Perhaps you may have come across the now-viral job posting from a CEO in Silicon Valley looking to hire a nanny to be both a nanny and also a human Swiss Army knife that can psychically determine just how hungry fifteen people might be for chicken while simultaneously skiing down the side of a mountain in the French Alps.
Perhaps you might have also came across Jezebel’s attempt to determine whether or not we as a staff are qualified to fill the position. While the results are, uh, hazy at best, I remained fairly confident that collectively we would be able to pull it off. That was until the woman behind the job posting sat down for an interview to clarify a few details, which honestly just made the whole position even more confusing.
The CEO and mother of two, who requested to remain anonymous likely because she at least on some level understands that she’s created one of the most outrageous nanny postings since the Banks children in Mary Poppins, maintains on the surface at least that the requirements for the position are so mundane that we are the ones who need to do the reevaluating, not her.
The most interesting clarification she makes in the interview though, is that what she’s looking for is not so much a nanny, as it is a wife.
I’m sure you’ve read the I Need A Wife article that was in Ms. Magazine in 1971. It’s 39 years later, and as a working woman, I need a wife. Our society is broken. Here it is January, and I’m having to spend hours of my time, like late at night, trying to figure out summer camp and get them signed up for sports and all that. [I’m a single parent,] but if I had a two-parent household, I would assume that the other parent would at least be doing some of that, one would hope. Although, again, most women tell me that they have to do it all. So I think that people related to the post because it’s absolutely true.
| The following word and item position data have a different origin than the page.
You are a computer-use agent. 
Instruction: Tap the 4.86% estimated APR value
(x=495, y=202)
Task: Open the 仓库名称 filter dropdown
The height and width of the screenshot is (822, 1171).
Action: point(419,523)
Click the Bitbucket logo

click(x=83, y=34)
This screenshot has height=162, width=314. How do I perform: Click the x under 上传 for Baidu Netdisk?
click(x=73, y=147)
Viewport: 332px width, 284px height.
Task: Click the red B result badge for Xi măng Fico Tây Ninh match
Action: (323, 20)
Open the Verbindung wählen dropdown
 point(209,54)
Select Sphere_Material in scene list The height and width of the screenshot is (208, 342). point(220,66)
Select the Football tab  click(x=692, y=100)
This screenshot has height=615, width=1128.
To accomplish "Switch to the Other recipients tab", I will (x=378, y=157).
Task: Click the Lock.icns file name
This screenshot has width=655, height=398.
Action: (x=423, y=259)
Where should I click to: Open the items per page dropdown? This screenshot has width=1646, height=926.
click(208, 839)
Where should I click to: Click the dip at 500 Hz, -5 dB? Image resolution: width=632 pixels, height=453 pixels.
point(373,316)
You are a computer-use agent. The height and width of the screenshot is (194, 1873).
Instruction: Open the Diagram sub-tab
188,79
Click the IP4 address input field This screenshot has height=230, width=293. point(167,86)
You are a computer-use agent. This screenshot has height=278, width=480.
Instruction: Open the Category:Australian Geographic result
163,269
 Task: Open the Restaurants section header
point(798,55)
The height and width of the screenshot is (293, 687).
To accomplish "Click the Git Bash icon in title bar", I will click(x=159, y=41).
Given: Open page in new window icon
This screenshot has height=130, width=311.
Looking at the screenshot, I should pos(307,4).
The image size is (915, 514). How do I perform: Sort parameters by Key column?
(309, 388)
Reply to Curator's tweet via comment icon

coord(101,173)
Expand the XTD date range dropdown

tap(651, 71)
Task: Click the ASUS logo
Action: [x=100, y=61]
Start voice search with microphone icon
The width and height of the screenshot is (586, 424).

If you’re a working woman, you need a wife.
It’s interesting that she later asserts that the less than enthusiastic response to her posting has to do with the sexism inherent in society, while going on to double down that the work she’s needed to be done is unequivocally a wife’s work.
But the important [qualifications] are what differentiates the nice, grandmotherly baby nanny from this wife type is the executive functioning: the ability to plan, to do research, to make good decisions about “this is the right flag football team versus that one and this is why.”
Thank god someone is doing the important work of parsing out the wife types from the grandmotherly baby nannies, because otherwise she might be left with someone who wouldn’t be able to both arrange a ski vacation and then also take her kids down the mountain while she, apparently, enjoys herself at après-ski.
I put in the list what’s preferred and what’s necessary. I would love it if the person were a strong skier and could arrange ski vacations. Most families go on ski vacations with the husband and the wife, right? Usually one of the parents is the stronger skier or they’ll tag team taking the kids out. But for me, if I take them skiing alone, I mean, that’s exhausting, right? Having somebody who’s great at skiing, who likes skiing, is really good.
I think my favorite part of the interview is her talking about ski vacations as if they were trips to Chuck E. Cheese, which really provides the necessary lens through which this entire saga needs to be viewed, which is a lot a lot of cash. Speaking of which, she also goes into some detail on what the job pays, which after you do the math comes out to about $86,000.00 a year, before taxes and benefits (which include the opportunity to live in their pool cottage and have a car to themselves).
Considering that my brain is poisoned by capitalism there’s a small part of me that’s like sure, I’d give up my entire life to go and be this woman’s nanny-wife for the opportunity to take home 86k a year and travel for free, but the last part of this interview where she said she expects love from her employee is really what pulled me out of it.
I’m a loving person. I love the people I work with in my business. I love the people I work with in my home. My housekeeper, who’s the cousin of my former nanny, we love each other like sisters. I think that’s an under-utilized word and an under-utilized idea: love and respect and patience and tolerance. Those things are important to me. I don’t want somebody who’s just going to show up and do their job. I want somebody who over time I can develop a close, warm relationship with. I would say most people around here have that with their nanny.
Certainly respect and patience and tolerance are “under-utilized” but to the extent that you would expect love from the person who is working for you? It gives me big Stockholm syndrome vibes, which I am 100% not about. And also she said that she expects the nanny-wife to be able to run a mile to which I say, absolutely not.
I had problems before when I’ve recruited au pairs where I’ve said “must be physically fit,” et cetera, and even when I’ve said “must be able to run a mile,” the person shows up and there’s no way they could run even an eighth of a mile.
I unquestionably fall into the latter category and regardless, it looks like the job posting has closed anyway. Whether that’s because they were inundated with feverish applicants ready to fall in love and swim against river currents or because the posting was getting dragged across the internet isn’t clear, but either way I wish you best of luck Silicon Valley CEO, and many blessings to you and your eventual wife. Cheers to a long and happy union!